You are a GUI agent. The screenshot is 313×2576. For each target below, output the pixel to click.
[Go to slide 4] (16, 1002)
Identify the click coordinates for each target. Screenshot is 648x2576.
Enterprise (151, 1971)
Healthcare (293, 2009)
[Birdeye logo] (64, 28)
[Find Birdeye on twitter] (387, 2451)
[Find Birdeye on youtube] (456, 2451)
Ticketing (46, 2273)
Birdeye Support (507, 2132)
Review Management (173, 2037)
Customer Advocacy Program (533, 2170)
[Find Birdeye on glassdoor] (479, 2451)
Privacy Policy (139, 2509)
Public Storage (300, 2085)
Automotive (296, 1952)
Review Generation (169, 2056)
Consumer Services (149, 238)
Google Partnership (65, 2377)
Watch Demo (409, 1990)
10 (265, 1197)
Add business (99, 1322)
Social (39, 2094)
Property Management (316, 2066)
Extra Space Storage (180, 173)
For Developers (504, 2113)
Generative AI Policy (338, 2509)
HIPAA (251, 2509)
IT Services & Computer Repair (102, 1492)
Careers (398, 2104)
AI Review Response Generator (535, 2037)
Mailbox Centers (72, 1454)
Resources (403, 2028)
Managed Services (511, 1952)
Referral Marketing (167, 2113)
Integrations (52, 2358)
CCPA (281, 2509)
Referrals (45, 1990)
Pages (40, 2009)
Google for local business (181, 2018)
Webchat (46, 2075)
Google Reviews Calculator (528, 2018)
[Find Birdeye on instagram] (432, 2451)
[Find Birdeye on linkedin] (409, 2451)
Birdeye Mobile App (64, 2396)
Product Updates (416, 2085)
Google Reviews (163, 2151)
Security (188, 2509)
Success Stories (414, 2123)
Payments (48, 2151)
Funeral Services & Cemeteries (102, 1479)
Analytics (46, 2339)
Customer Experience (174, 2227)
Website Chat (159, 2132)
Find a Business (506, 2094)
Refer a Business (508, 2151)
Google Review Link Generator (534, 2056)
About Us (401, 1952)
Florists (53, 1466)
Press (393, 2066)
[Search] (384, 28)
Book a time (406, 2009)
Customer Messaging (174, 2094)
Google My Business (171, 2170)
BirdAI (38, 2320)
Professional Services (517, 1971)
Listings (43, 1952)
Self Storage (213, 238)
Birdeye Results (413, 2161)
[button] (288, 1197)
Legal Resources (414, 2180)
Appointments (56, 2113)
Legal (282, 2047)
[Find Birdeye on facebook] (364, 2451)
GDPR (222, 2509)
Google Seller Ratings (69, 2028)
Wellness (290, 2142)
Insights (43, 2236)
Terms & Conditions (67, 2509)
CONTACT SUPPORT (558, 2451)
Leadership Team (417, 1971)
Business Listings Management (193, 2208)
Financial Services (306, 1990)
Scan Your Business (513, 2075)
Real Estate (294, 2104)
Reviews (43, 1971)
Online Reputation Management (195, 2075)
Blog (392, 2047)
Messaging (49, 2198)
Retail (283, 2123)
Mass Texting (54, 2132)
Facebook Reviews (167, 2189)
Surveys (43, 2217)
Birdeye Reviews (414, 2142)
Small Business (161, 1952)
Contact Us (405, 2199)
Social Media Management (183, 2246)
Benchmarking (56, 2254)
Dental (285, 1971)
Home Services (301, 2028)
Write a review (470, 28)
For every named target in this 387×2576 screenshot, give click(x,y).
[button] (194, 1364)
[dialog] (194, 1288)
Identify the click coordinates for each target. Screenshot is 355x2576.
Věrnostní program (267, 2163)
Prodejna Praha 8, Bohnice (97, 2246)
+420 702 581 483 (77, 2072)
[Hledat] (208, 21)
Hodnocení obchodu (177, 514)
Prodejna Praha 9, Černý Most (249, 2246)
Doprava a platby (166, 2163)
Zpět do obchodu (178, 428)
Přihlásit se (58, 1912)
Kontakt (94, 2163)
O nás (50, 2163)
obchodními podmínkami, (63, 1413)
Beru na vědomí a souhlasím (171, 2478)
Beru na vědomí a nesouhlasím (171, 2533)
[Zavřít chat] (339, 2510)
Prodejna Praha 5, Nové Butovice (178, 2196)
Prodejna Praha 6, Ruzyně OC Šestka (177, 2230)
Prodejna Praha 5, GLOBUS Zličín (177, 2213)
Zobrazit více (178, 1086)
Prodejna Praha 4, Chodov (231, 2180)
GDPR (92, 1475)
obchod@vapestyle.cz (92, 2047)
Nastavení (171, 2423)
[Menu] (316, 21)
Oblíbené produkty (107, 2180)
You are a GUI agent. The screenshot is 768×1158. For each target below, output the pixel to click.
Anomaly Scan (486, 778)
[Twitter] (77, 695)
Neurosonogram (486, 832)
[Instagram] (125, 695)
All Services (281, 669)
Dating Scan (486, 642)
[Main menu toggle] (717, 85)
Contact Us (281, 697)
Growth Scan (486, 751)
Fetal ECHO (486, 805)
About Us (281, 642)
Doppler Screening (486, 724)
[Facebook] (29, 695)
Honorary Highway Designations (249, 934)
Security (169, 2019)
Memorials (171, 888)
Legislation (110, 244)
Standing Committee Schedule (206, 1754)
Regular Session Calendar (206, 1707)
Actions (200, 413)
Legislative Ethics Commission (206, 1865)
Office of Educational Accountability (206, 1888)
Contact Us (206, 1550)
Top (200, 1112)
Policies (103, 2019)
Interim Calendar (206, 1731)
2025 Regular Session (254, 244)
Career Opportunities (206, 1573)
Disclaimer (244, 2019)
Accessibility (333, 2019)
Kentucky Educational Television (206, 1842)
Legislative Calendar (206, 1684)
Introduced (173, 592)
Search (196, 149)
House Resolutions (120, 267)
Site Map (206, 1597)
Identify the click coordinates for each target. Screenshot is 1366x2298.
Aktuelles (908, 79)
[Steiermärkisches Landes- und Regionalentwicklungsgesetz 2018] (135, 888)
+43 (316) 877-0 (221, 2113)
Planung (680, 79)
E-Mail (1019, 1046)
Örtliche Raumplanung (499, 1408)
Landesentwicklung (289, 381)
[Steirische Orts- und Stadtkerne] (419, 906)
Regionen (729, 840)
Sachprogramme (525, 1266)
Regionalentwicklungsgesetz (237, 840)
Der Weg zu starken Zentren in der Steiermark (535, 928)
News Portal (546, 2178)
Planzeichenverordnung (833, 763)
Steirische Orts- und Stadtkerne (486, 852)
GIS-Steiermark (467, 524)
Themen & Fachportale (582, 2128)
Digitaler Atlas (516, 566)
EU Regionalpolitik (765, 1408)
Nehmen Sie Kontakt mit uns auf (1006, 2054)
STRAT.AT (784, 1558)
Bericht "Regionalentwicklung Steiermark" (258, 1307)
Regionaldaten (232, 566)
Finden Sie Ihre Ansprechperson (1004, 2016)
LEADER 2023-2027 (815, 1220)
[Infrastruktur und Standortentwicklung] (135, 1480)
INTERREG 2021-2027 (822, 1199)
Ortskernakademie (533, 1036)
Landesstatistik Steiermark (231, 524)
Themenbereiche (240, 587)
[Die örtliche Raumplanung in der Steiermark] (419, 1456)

◇ ◇ ◇

YOUR OBJECTIVE:
Please copy the items again, starting at the line that has "Landesentwicklung (289, 381)" and stopping after the line that has "GIS-Steiermark (467, 524)". Replace "Regionen" with "Bezirke" and leave everything else unchanged.

SOLUTION:
Landesentwicklung (289, 381)
[Steirische Orts- und Stadtkerne] (419, 906)
Bezirke (729, 840)
Sachprogramme (525, 1266)
Regionalentwicklungsgesetz (237, 840)
Der Weg zu starken Zentren in der Steiermark (535, 928)
News Portal (546, 2178)
Planzeichenverordnung (833, 763)
Steirische Orts- und Stadtkerne (486, 852)
GIS-Steiermark (467, 524)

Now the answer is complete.